The album by Archie Shepp and The New York Contemporary Five (Delmark 409) first came out in the states in 1967 I believe. I didn't get to it myself until around 1971. It's a live date from the Jazzhus Montmartre, 1963. Shepp, Cherry and John Tchicai were the equally featured front liners, with bassist Don Moore and drummer J.C. Moses rounding out the group.

It's available on CD now, and one can only feel glad of it. The New York Contemporary Five were one of the first important groups to step into the floodlights after the advent of Ornette Coleman's seminal quartet recordings and appearances. By the time this album was recorded, the classic OC Quartet was no more (at least for a time) and so Don Cherry was free to pursue new horizons.
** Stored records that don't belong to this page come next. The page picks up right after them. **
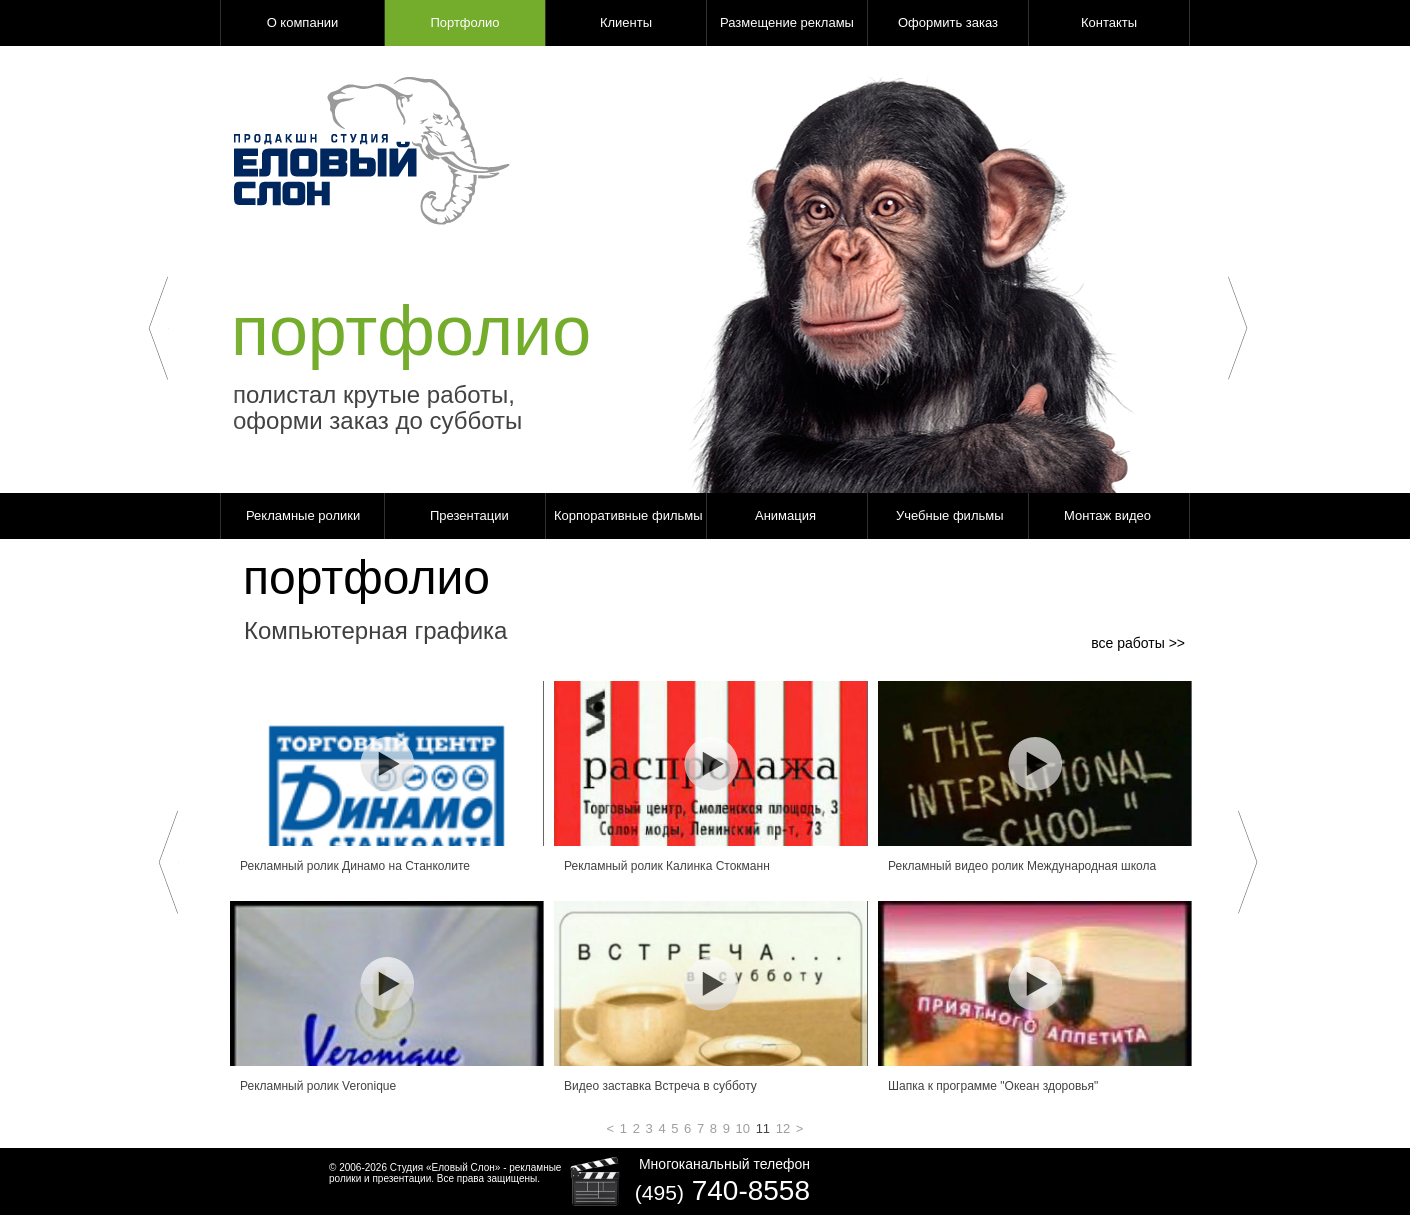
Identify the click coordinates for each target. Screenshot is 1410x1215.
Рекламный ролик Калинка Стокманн (667, 866)
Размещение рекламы (787, 22)
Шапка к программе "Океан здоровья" (993, 1086)
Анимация (785, 515)
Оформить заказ (948, 22)
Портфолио (464, 22)
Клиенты (626, 22)
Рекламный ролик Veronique (318, 1086)
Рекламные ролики (303, 515)
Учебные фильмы (950, 515)
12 (783, 1128)
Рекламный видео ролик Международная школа (1022, 866)
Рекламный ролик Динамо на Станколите (355, 866)
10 (743, 1128)
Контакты (1109, 22)
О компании (303, 22)
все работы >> (1138, 643)
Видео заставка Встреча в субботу (660, 1086)
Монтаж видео (1107, 515)
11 (763, 1128)
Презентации (469, 515)
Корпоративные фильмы (628, 515)
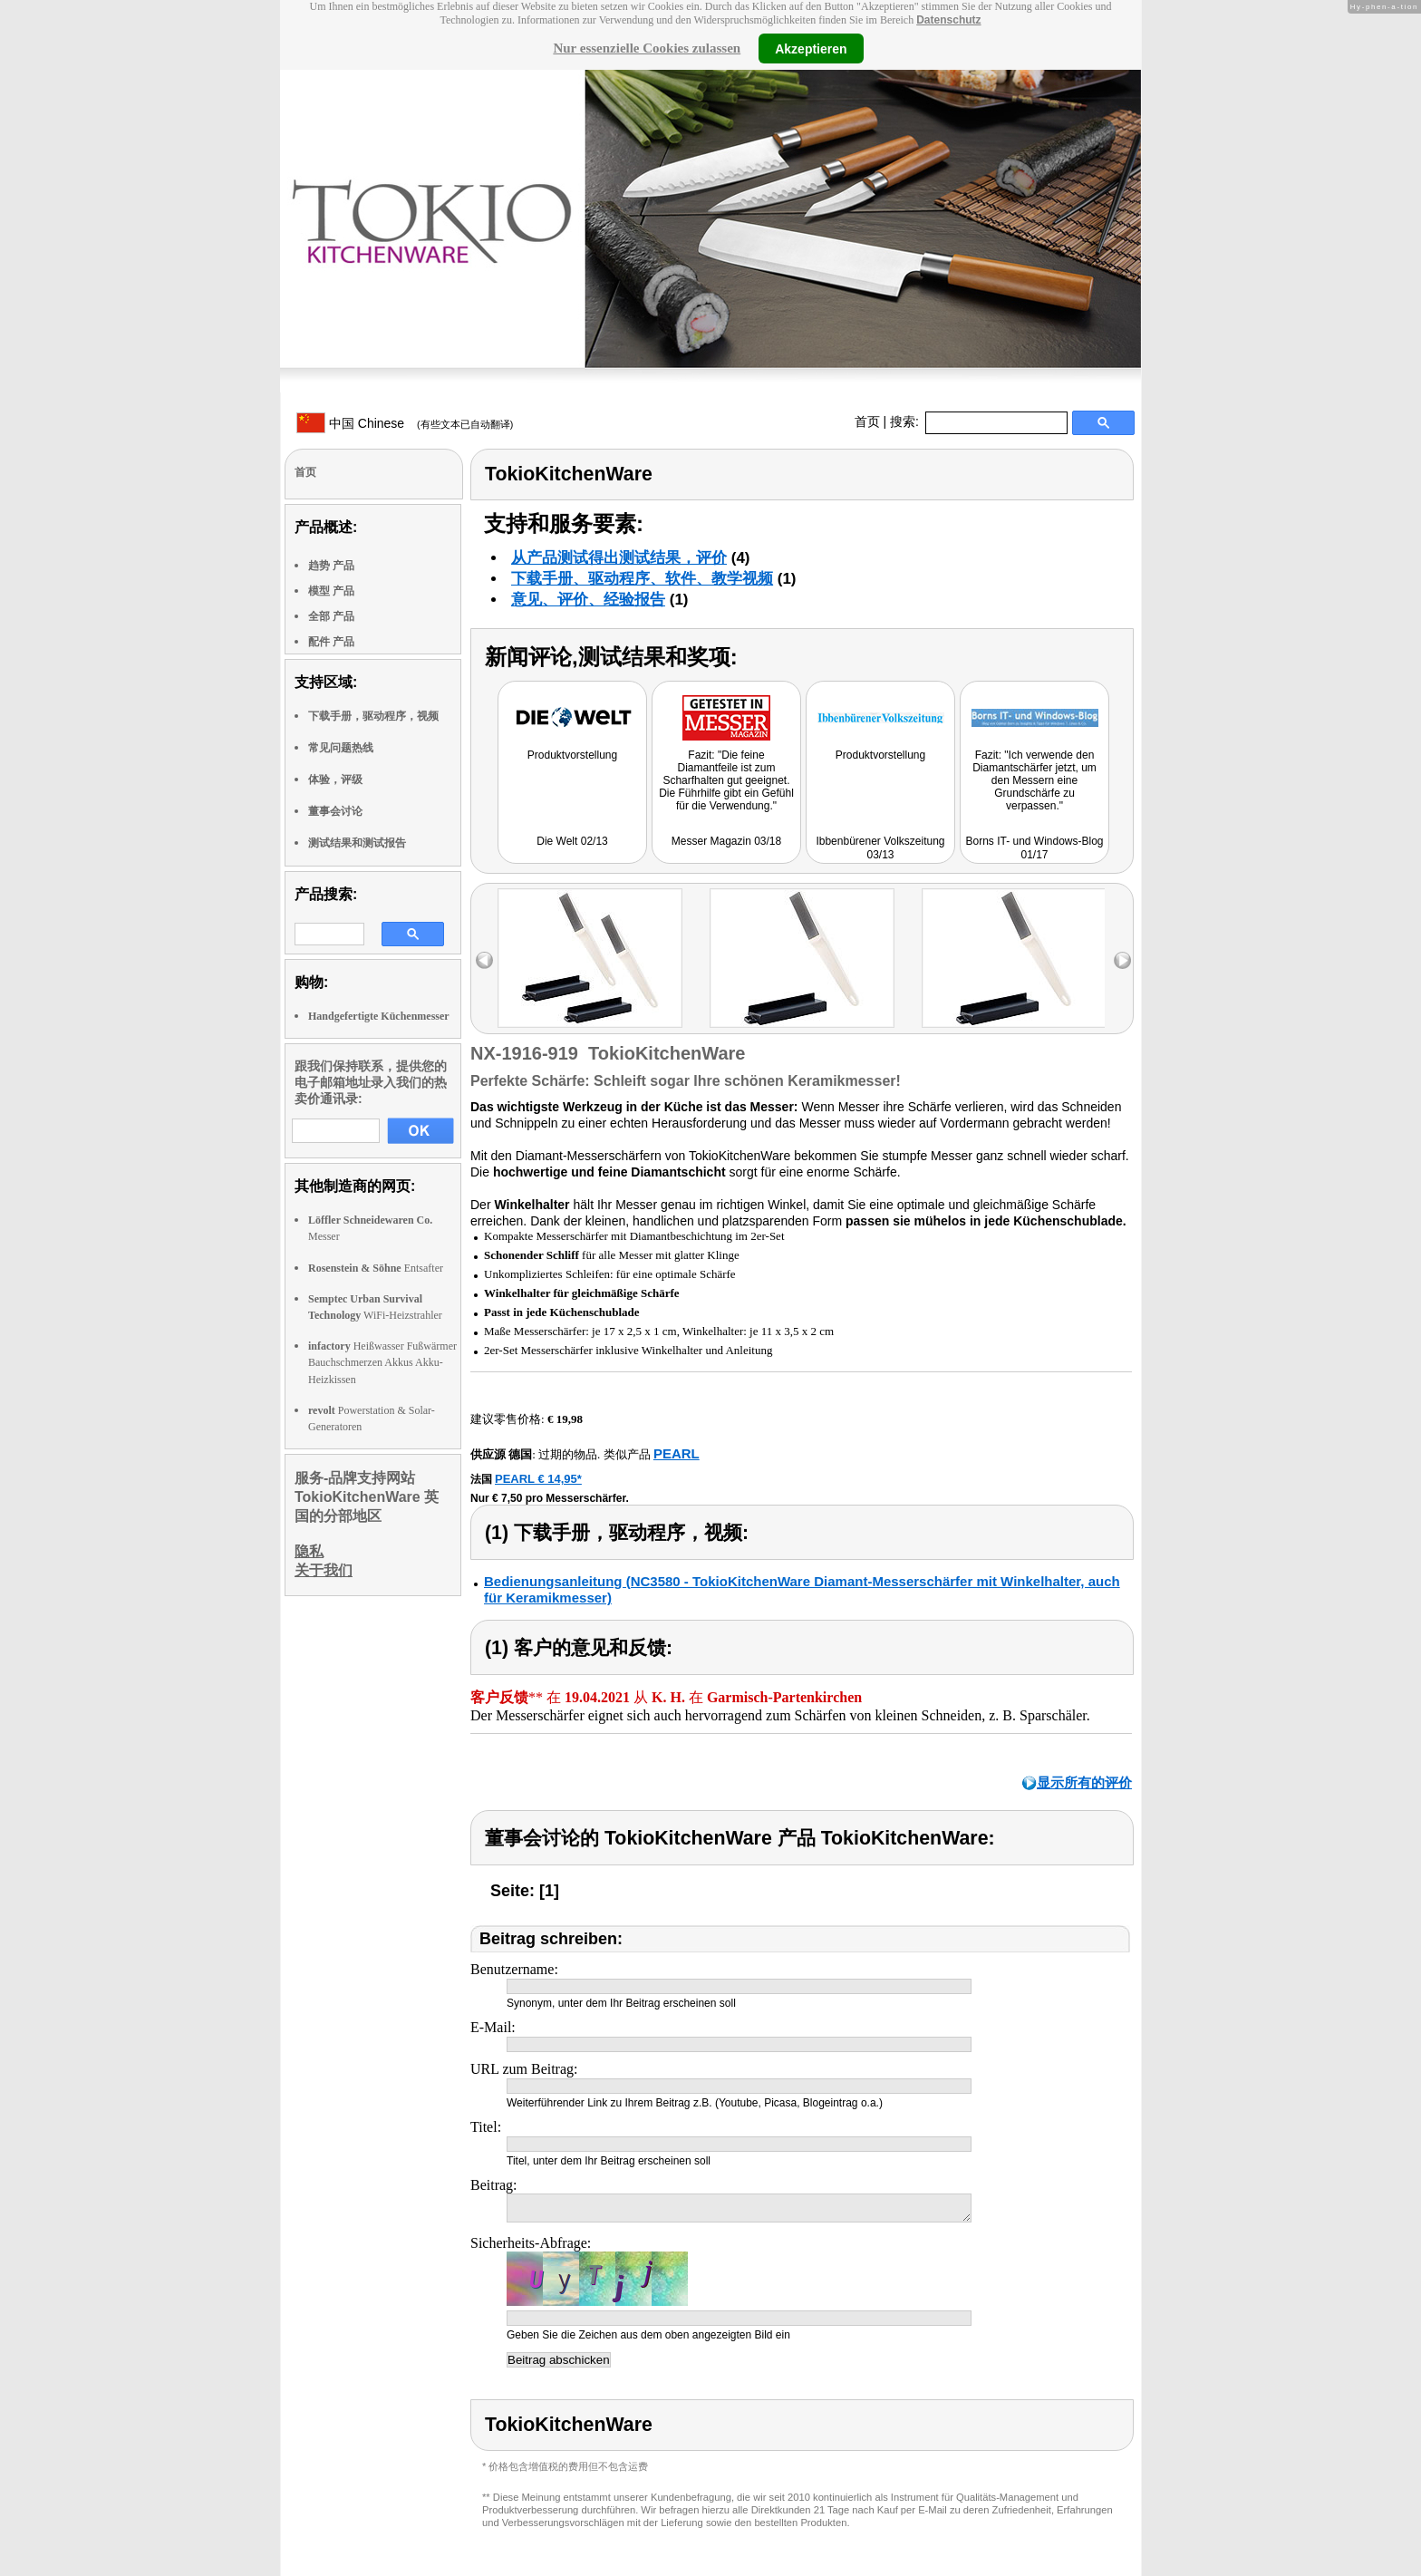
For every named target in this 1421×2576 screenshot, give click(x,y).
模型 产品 (331, 591)
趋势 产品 (331, 565)
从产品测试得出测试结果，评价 (619, 558)
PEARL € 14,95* (538, 1479)
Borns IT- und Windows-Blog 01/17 (1034, 848)
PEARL (676, 1453)
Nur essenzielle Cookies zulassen (646, 48)
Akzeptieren (810, 48)
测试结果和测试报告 (357, 843)
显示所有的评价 (1084, 1782)
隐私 (309, 1551)
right (1122, 960)
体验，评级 (335, 779)
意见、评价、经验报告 (588, 599)
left (484, 960)
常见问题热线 (340, 747)
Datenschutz (948, 20)
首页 (867, 421)
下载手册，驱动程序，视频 (373, 716)
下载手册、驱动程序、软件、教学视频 (642, 578)
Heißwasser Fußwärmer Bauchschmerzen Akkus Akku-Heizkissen (382, 1362)
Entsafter (375, 1268)
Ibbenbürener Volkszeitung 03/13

He found them with Tchicai and Shepp. The set recorded that night featured two pieces by the founder of the feast, as it were, Ornette, plus a Monk classic and one original apiece by the three front liners.

It is a band that goes both beyond and behind what OC had been doing. The band is putting across a sort of early freebop associated with the principals through the OC influence, but also extending it as well as rooting it in new soil. The horns put together head arrangements plus some horn lines to accentuate the soloist of the moment. That works fine and is completely idiomatic to where they were back then. And that was a very good place indeed. Shepp was forming his style and was well on the way to getting it perfected. Sometimes he sounds a little more under the influence of Trane than he would later be, but he sounds quite enlivened. Cherry is himself, as always, puckish, foundational yet given to flights outside the range and sound of what the mainstreamers were doing. Tchicai is the more unsung of the three historically and he shows why he should be recognized. His sweet-and-sour plaintive alto is in very good evidence.

A note about J.C. Moses. He plays a fair amount of drums on this set. Does he overplay? Subtract his many accents and bombs and it would not have been the same group. So no, he does not.

This and their Savoy recordings are prime examples of the new. new thing. They sound as good or even better to me than they did when I first heard this album. It is timeless. It is indispensable listening for the serious follower of the avant garde lineages of free jazz. But more importantly, it is perfectly raw, but perfectly great music.